Девочки из соседней школы незаметно подсунули деньги под скатерть обеденного стола. Они явились к ней гурьбой после уроков и попросили разрешения посидеть. Пришел со службы муж Лидии Алексеевны и вместе с ней пообедал похлебкой из пшена. Он быстро ушел, а девочки недоуменно спросили: ‘Почему же вы не ели второго?’ Пришлось сознаться, что второго нет, не было денег’.
Вспоминает Вера Исааковна Адуева: ‘В 27-м году я переехала в Ленинград. Обедала в столовке для композиторов и писателей — она помещалась на Невском, недалеко от вокзала, во дворе кинотеатра ‘Колизей’. Туда ходили примерно одни и те же люди. Заходила и какая-то тихая, низенькая старушка вся в черном. И однажды мне сказали: ‘Знаете ли, кто это? Лидия Чарская!’ Я даже не представляла себе, что она еще жива…’
‘Старушке’ было тогда пятьдесят два года.
Петербургский писатель Владимир Бахтин записал воспоминания Нины Николаевны Сиверкиной. В двадцатые годы она была девочкой-подростком.

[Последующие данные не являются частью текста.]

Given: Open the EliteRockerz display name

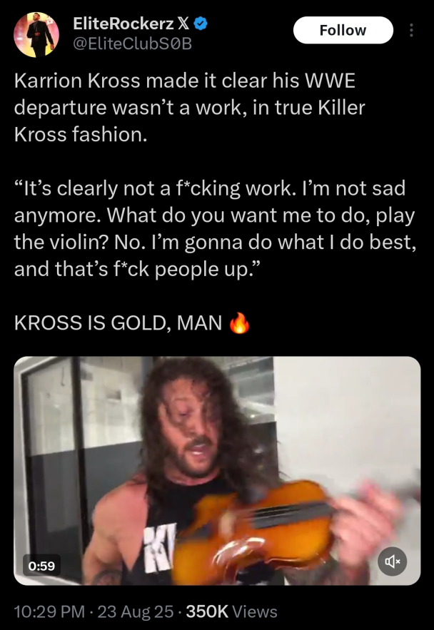Looking at the screenshot, I should (123, 24).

‘…Жила Лидия Алексеевна в крохотной двухкомнатной квартирке по черному ходу, дверь с лестницы открывалась прямо в кухню. В этом доме Чарская жила давно, но прежде — на втором этаже, по парадной лестнице. Она очень бедствовала. В квартире ничего не было, стены пустые.
Чарская давала детям читать свои произведения — но не книги, а рукописи. Книг никаких в квартире не сохранилось, в том числе и собственных.
Была она очень худая, лицо просто серое. Одевалась по-старинному: длинное платье и длинное серое пальто, которое служило ей и зимой, и весной, и осенью. Выглядела и для тридцать шестого года необычно, люди на нее оглядывались. Человек из другого мира — так она воспринималась. Была религиозна, ходила в церковь, по-видимому, в Никольский собор. А по характеру — гордая. И вместе с тем — человек живой, с чувством юмора. И не хныкала, несмотря на отчаянное положение. Изредка ей удавалось подработать — в театре в качестве статистки, когда требовался такой типаж…’
В архиве Елизаветы Полонской сохранилось одно из писем Лидии Алексеевны.
‘Дорогая Елизавета Григорьевна! Вчера, 19-го мая, я была у товарища Маториной (удивительно обаятельный человек). Оказывается, моя вещица не потеряна, и товарищ Маторина обещала мне к лету напечатать ее. Но, увы, отдельным изданием — нельзя, к моему большому сожалению. Вероятно, пойдет в журнале на детской странице. Хотя бы к лету напечатали, а то я, по всей вероятности, не переживу осени и не увижу в печати моей любимой вещицы.
Вчера у товарища Маториной было заседание, я искала Вас… Хотелось еще раз попросить переговорить с товарищем Лавреневым. Может быть, он устроит мне какое-нибудь пособие. А то я третий месяц не плачу за квартиру… и боюсь последствий. Голодать я уже привыкла, но остаться без крова двум больным — мужу и мне — ужасно…
Простите, что беспокою Вас, и очень прошу снестись по телефону с товарищем Лавреневым. Каждый день мне дорог. Вы поймете меня…’
Владимир Бахтин написал недавно в журнале ‘Нева’, что скромная могила Лидии Чарской на Смоленском кладбище до недавнего времени не была забыта. Кто-то ухаживал за ней, приносил цветы.